INFORMATION PROVIDED section start
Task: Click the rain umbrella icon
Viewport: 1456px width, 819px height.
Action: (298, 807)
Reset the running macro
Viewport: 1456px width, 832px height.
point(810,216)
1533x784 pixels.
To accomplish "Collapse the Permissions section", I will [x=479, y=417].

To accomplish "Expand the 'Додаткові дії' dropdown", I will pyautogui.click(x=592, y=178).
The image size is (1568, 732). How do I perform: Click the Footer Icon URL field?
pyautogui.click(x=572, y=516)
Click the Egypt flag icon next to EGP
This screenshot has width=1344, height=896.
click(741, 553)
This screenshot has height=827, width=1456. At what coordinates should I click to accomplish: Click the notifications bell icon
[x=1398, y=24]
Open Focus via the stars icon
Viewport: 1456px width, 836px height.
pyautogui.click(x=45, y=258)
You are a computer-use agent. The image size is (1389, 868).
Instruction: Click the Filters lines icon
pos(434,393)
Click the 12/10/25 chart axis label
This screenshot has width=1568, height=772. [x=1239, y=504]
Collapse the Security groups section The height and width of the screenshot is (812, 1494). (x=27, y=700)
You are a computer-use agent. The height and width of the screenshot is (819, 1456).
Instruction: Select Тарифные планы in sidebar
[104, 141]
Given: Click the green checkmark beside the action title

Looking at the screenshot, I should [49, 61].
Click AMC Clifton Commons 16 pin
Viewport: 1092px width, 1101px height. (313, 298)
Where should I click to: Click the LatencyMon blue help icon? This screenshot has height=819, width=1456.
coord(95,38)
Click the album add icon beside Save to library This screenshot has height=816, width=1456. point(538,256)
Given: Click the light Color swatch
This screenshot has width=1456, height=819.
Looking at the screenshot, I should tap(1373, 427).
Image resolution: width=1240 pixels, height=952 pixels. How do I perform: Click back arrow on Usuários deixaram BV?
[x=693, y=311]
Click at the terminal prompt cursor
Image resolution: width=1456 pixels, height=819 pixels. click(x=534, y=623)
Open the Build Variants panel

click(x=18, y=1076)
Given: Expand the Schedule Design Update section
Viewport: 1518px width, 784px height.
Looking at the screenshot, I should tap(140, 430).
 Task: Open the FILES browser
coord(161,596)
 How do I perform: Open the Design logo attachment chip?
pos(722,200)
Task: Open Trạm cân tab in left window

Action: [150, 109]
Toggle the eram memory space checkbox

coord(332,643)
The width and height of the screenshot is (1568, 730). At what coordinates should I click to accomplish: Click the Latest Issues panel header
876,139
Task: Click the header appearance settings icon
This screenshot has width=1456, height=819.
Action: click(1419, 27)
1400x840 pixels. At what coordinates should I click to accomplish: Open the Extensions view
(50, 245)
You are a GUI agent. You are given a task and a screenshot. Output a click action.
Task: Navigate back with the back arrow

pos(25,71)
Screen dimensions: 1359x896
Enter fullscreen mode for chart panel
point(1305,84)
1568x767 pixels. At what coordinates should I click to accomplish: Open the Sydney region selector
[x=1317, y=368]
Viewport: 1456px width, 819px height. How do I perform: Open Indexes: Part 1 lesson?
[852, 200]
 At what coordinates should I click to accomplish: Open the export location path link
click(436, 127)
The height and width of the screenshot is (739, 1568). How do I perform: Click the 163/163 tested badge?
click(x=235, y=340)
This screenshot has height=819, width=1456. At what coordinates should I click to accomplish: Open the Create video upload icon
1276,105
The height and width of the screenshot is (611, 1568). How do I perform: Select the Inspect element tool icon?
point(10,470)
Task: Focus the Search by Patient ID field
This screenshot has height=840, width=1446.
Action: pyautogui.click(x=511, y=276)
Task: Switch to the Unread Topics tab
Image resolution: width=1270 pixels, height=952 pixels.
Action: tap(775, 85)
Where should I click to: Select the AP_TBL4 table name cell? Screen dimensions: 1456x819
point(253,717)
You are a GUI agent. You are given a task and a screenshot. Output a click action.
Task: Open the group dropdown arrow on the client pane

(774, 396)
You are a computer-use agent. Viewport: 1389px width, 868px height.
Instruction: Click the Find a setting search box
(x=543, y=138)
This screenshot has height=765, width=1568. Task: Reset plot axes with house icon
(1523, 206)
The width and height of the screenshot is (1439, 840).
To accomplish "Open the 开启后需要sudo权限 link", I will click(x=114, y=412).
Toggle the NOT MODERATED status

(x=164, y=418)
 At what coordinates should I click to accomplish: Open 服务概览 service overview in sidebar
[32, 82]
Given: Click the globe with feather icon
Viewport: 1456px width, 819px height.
INFORMATION PROVIDED section end
● **ABOUT THIS TASK**
Copy out each line of the material above that holds the word "Collapse".

● **EXERCISE RESPONSE**
To accomplish "Collapse the Permissions section", I will [x=479, y=417].
Collapse the Security groups section The height and width of the screenshot is (812, 1494). (x=27, y=700)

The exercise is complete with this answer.